Deborah Tannen, a professor of linguistics at Georgetown University, is author, most recently, of "The Argument Culture" (Random House, 1998)

Apologies are very important to many people--perhaps women more than men--as a show of contrition and a prerequisite for forgiveness. This assumption seemed to drive the expectation that the president should offer one. But at the same time, many people--perhaps more men than women--resist apologizing, because it puts them in a position of weakness that could be exploited in the future. That’s why many of us find ways to express contrition, such as “I’m sorry” and “I regret,” that stop short of apology--just as the president did in his remarks Monday.

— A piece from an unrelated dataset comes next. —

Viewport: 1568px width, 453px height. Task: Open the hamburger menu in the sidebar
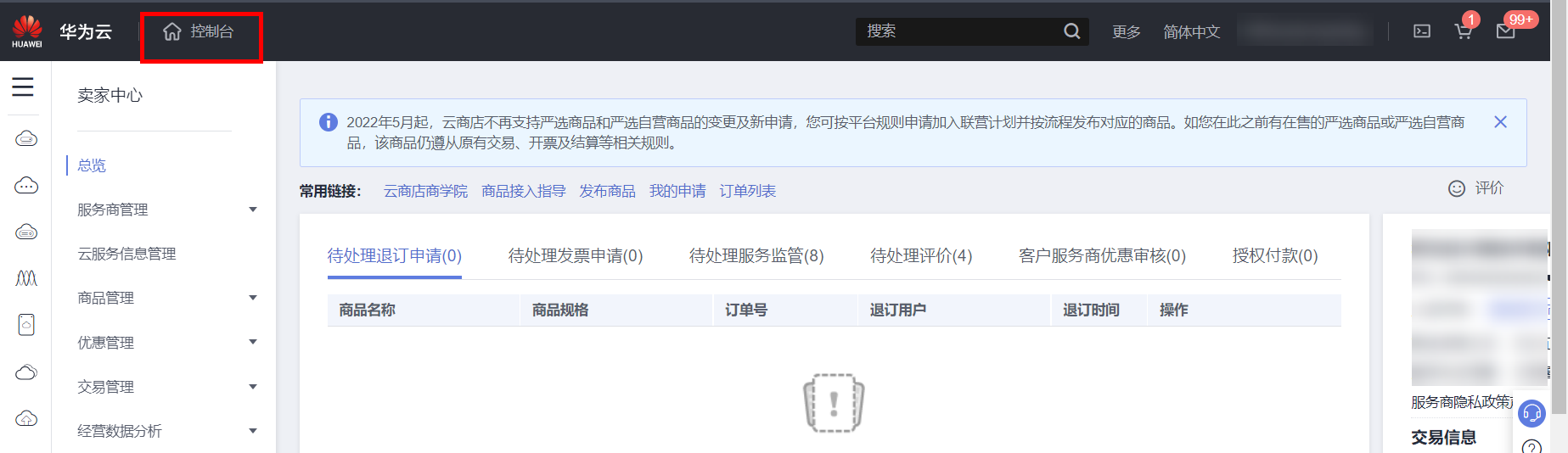(x=23, y=87)
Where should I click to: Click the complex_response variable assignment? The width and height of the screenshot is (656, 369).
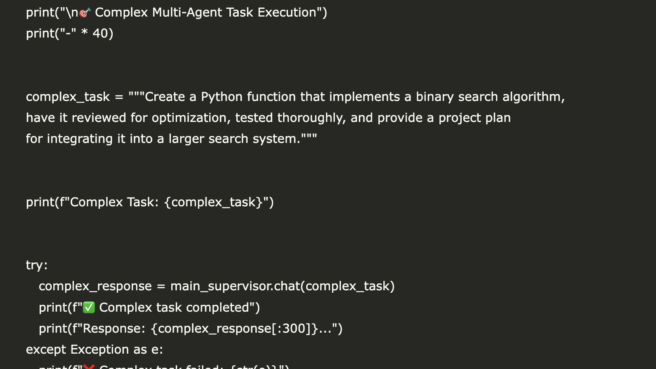95,286
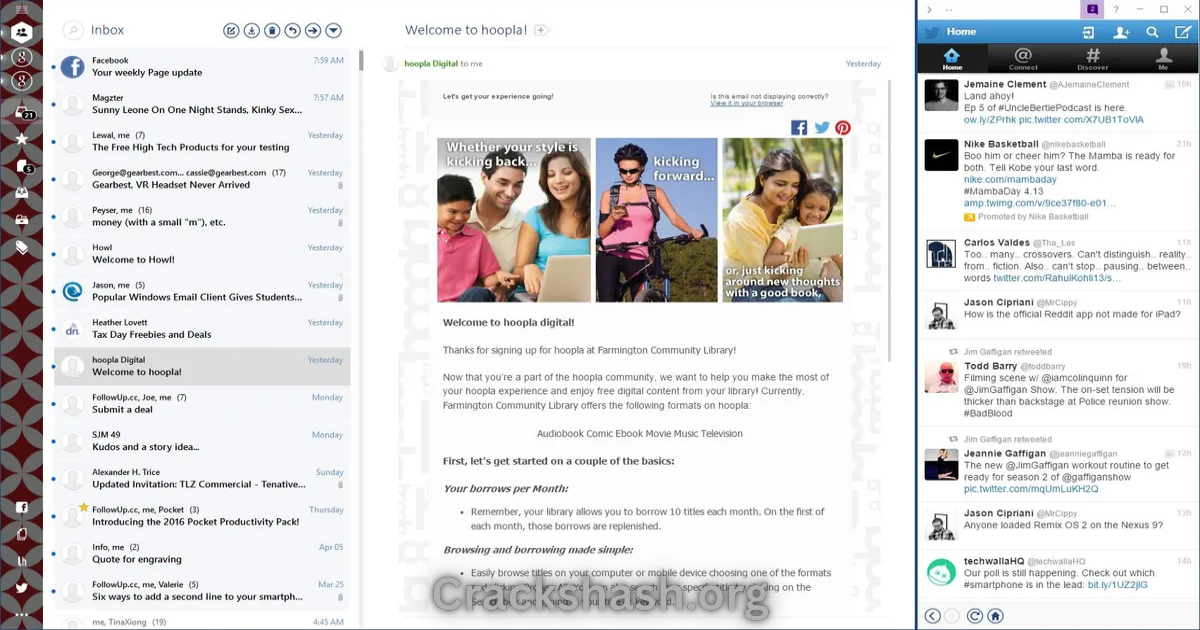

We live now in what I call an argument culture, in which everything is cast as a metaphorical battle. In this climate, apologizing might indeed weaken the president in the eyes not only of American citizens but also of potential enemies or negotiators in other countries. To the extent that the president is the country’s leader, many citizens themselves no doubt prefer that he maintain a stance of strength--even of belligerence, ever the fighter.

An apology is a ritual that works best when it’s matched: I apologize for my part of the blame but I expect you to apologize for yours. If people see Clinton as deserving blame for his behavior, they also see the independent counsel as deserving blame for hounding the president and diverting his (and our) attention from affairs of state to what they believe should be a private matter. Yet it seems unlikely that Starr would have responded to a presidential apology with a matching one (“and I’m sorry I put you in an impossible position by subpoenaing everyone you ever spoke to”). This may also have contributed to the president’s reluctance to offer one.

Yet the president’s statement had many of the crucial elements of an apology. He admitted fault (“It was wrong,” “a critical lapse in judgment,” “a personal failure on my part”). And he declared his intention to make amends (“I must put it right, and I am prepared to do whatever it takes to do so.”) And focusing on anger at the independent counsel investigation, while offending some critics, probably reflected not only his own sentiments but those of a majority of American citizens.